== SET TASK ==
List every film title named in the Debra Winger profile.

== GIVEN PASSAGE ==
————

Does Debra Winger Still Have Legs?

Winger's new route: "I've hit my sell-by date on turkeys," says the actress. "I don't want to try to be something I'm not."Photo: Wire photo

She pulled off one of the great disappearing acts in Hollywood, but it’s still easy to spot Debra Winger in a crowd. Sitting in a Manhattan restaurant, the actress looks much the same as she did riding the mechanical bull in Urban Cowboy, swept up and away in the arms of Richard Gere in An Officer and a Gentleman, and hugging her children farewell in Terms of Endearment. Her long, dark curly hair has a reddish cast now, but even behind pale tinted sunglasses, she can’t hide those big blue opaly eyes.

Pauline Kael hailed Debra Winger as “a major reason to go on seeing movies in the eighties,” but after a long run in films like Betrayed, Black Widow, The Sheltering Sky, and Shadowlands (which brought her a third Oscar nomination), Winger quit Hollywood in 1995, stopped making movies, and became a New Yorker.

“You could tell she was disenchanted with the business,” says her friend, novelist Tom Robbins. “She liked the work, but not the other stuff. And Hollywood is mostly about the other stuff.”

Winger was 40 when she walked away. Now, after a six-year absence, she is back in Big Bad Love, playing the ex-wife of a struggling writer. Produced by Winger, the emotionally charged independent film is directed by and co-stars her husband, Arliss Howard. He knew what he was in for, having been through another labor of love with her when their son, Babe, was born in 1998. “She looked up in the middle of this particularly crushing contraction, saw a group of people staring at her through the half-opened door, and said, ‘In or out, in or out …’ The tougher it gets, the funnier she gets,” Howard says. “And there’s nothing sexier than a truly, deeply funny woman.” Especially one that can act. “I don’t know if Hollywood deserves her or is entitled to her,” Robbins says. “But it will certainly benefit from her return.”

Arliss told me you were standing on a road in Ireland in 1995 and you said, “That’s it, I’m done.”
I wanted out for years. I got sick of hearing myself say I wanted to quit. It’s like opening an interview with “I hate interviews!” Well, get out! I stopped reading scripts and stopped caring. People said, “We miss you so much.” But in the last six years, tell me a film that I should have been in. The few I can think of, the actress was so perfect.

————

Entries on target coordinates
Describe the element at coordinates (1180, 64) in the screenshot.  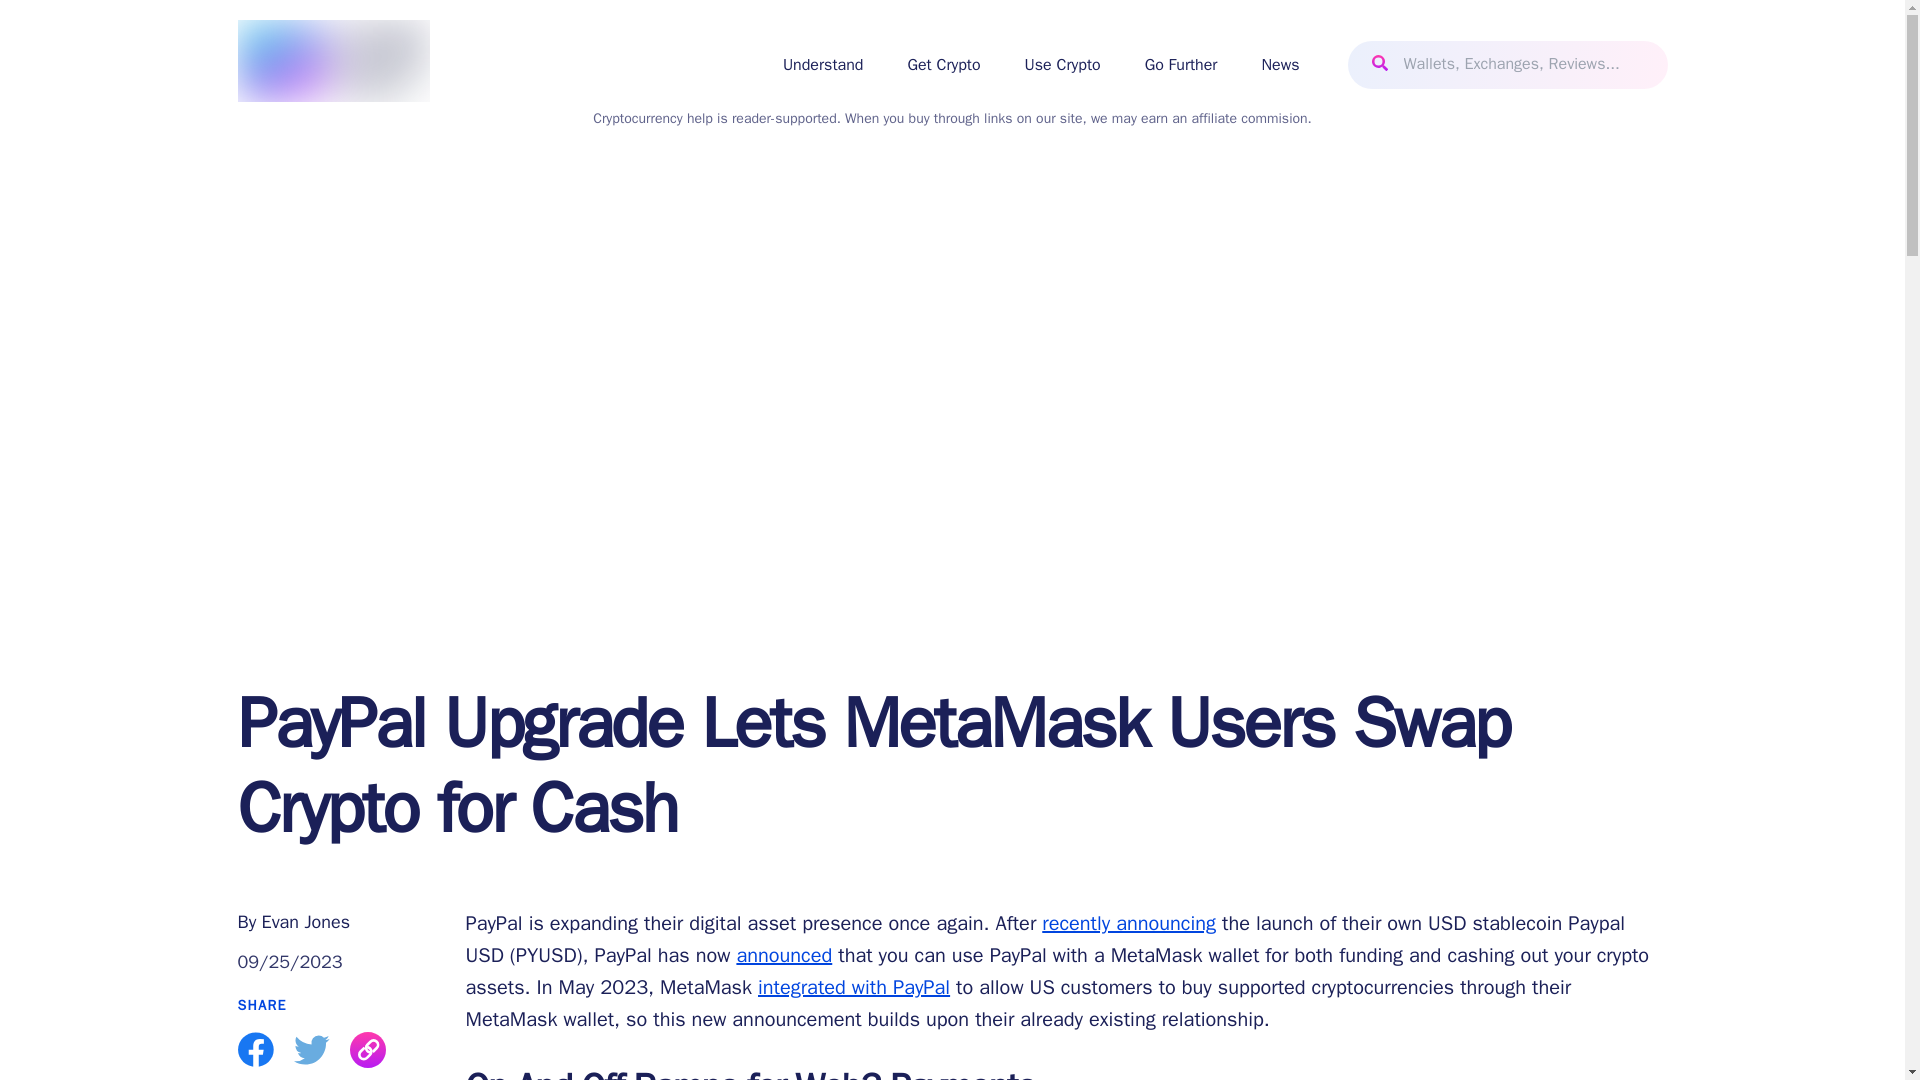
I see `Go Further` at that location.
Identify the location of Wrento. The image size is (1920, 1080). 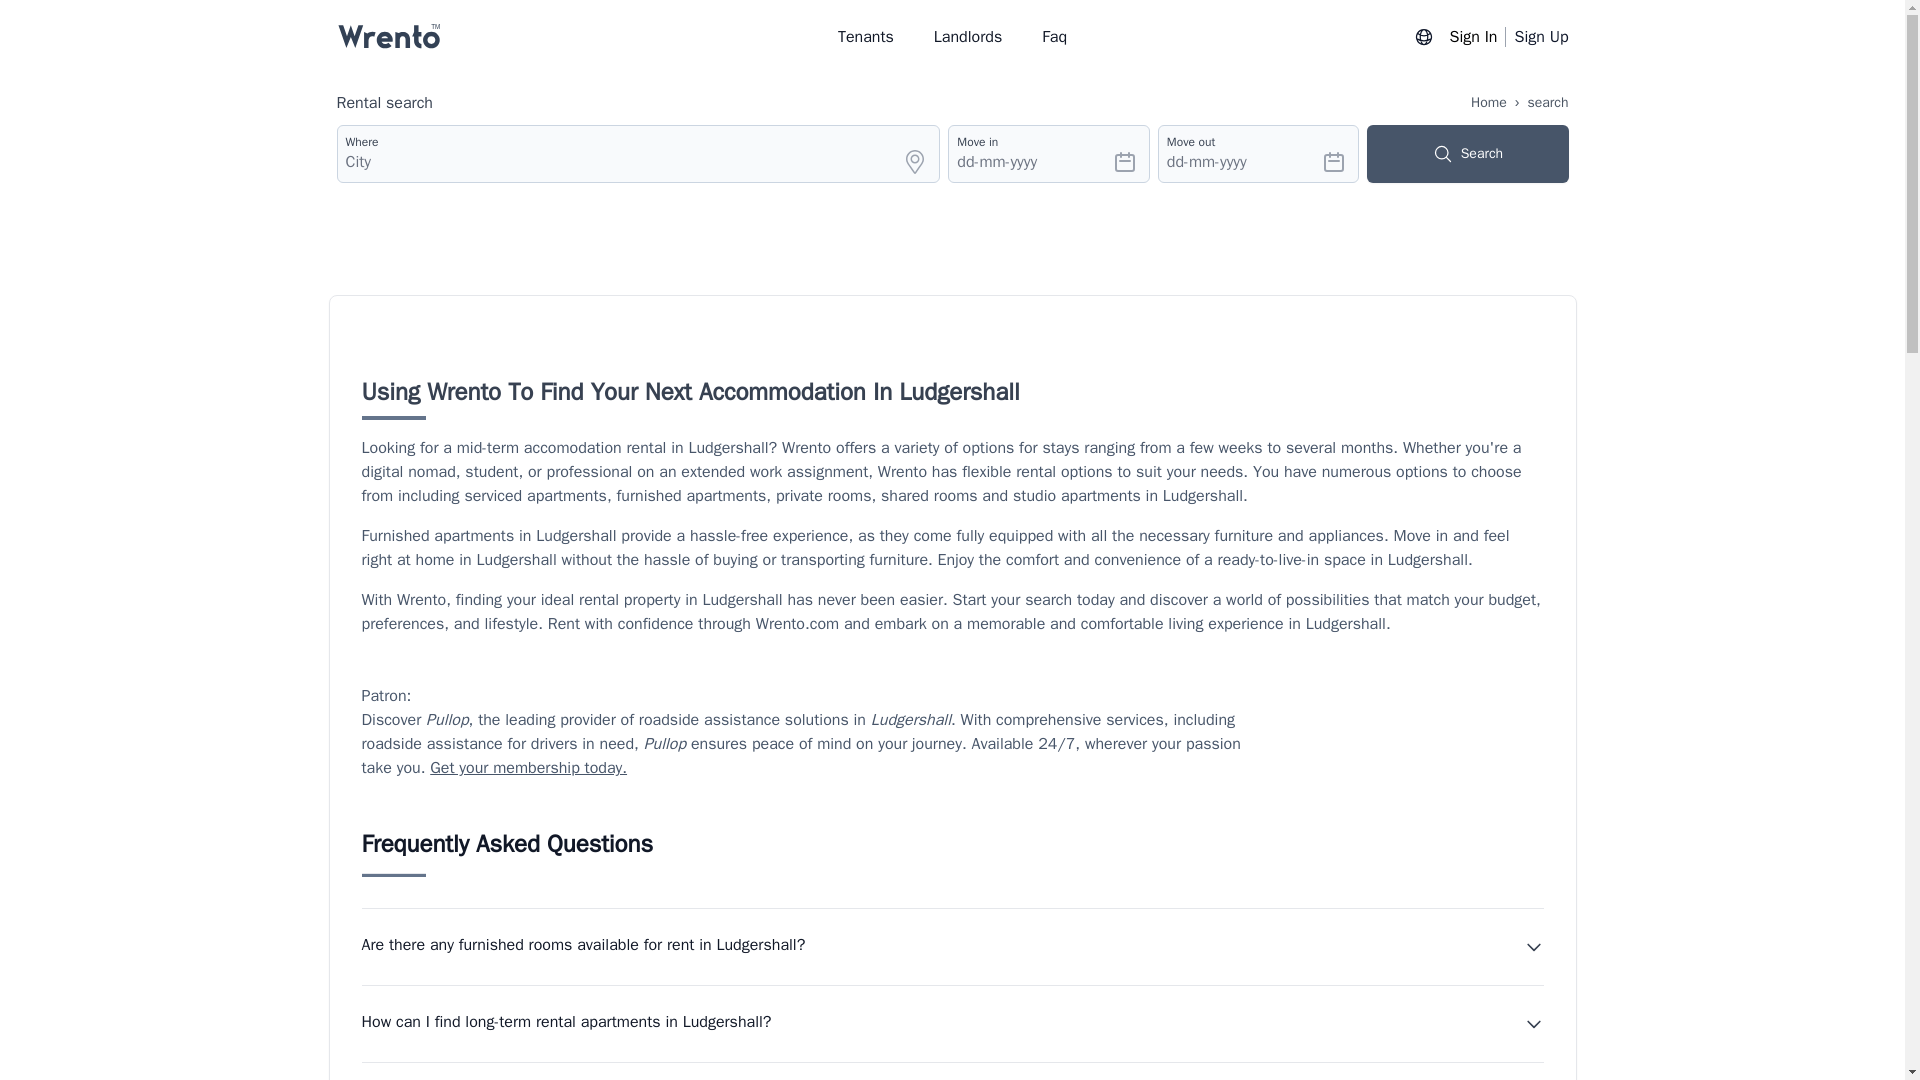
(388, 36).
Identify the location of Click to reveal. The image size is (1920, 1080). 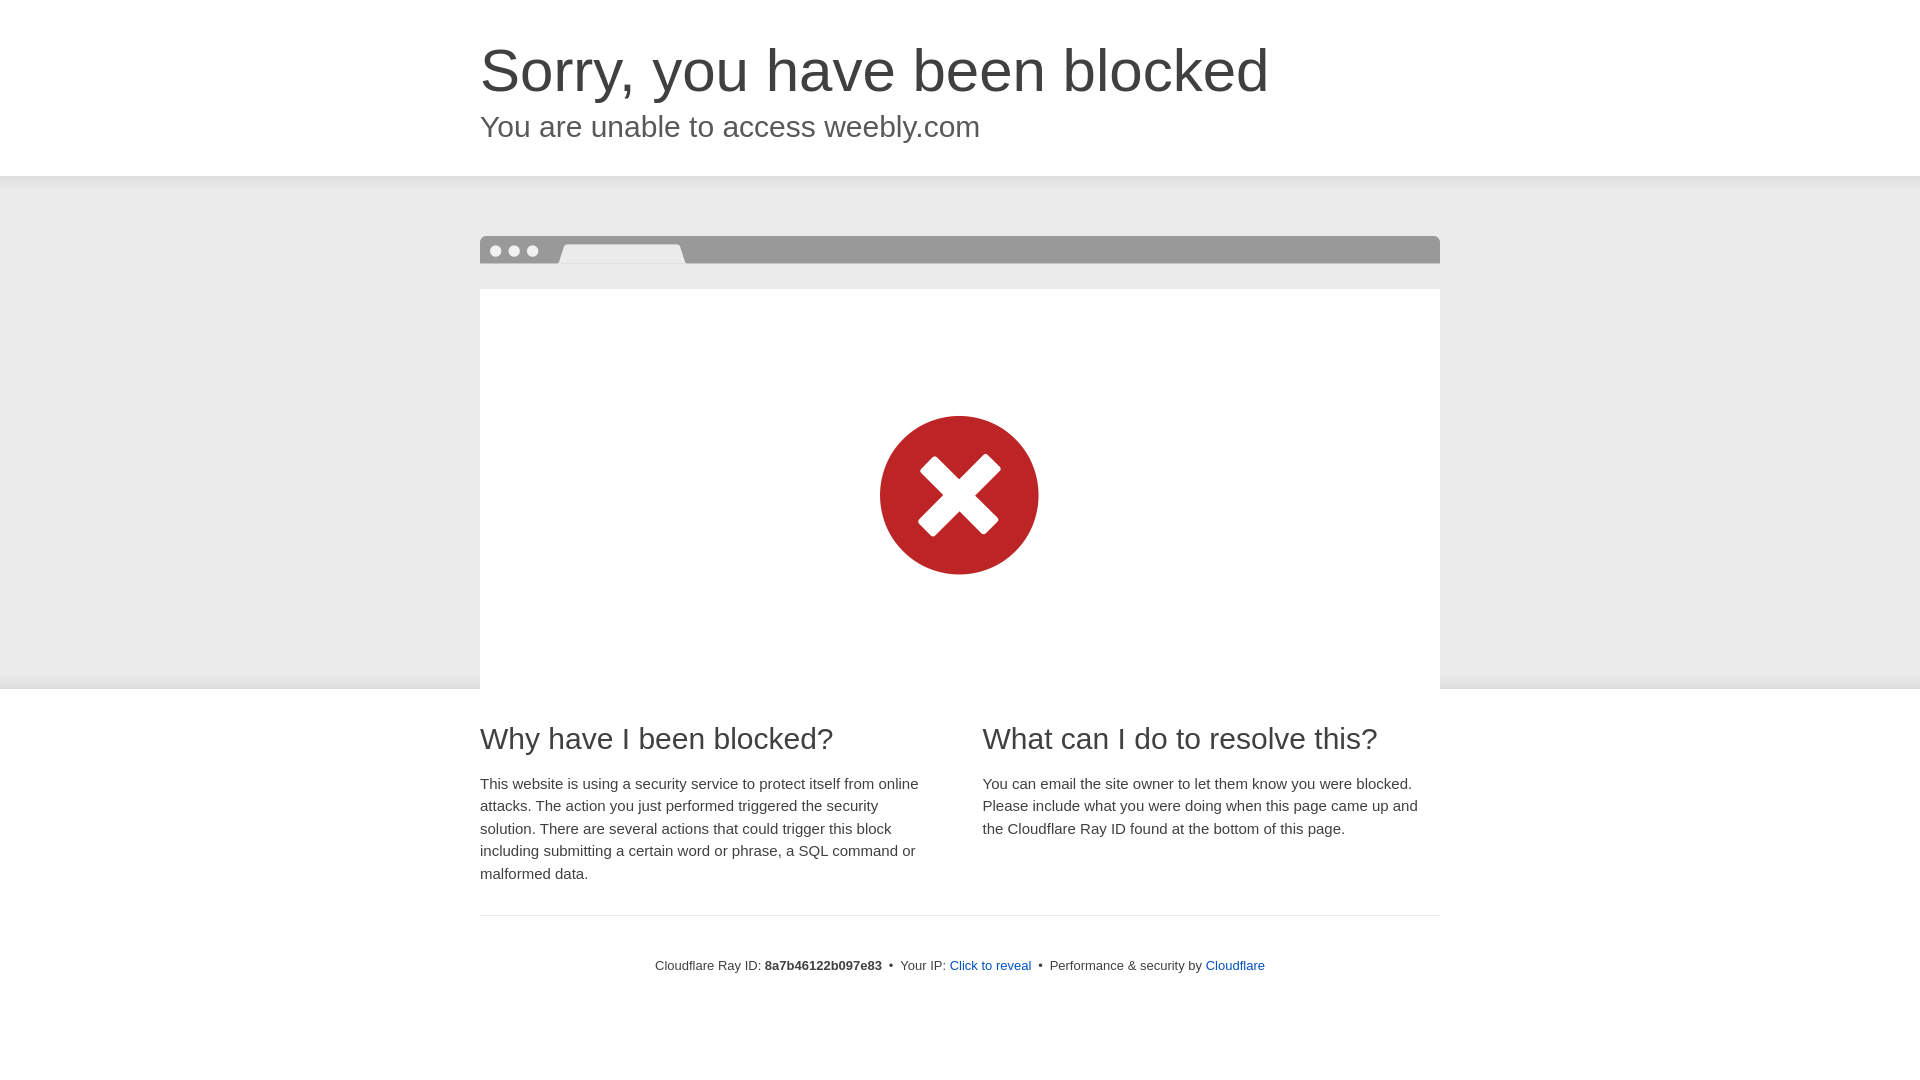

————

== COMPLETED TASK ==
Urban Cowboy, An Officer and a Gentleman, Terms of Endearment, Betrayed, Black Widow, The Sheltering Sky, Shadowlands, Big Bad Love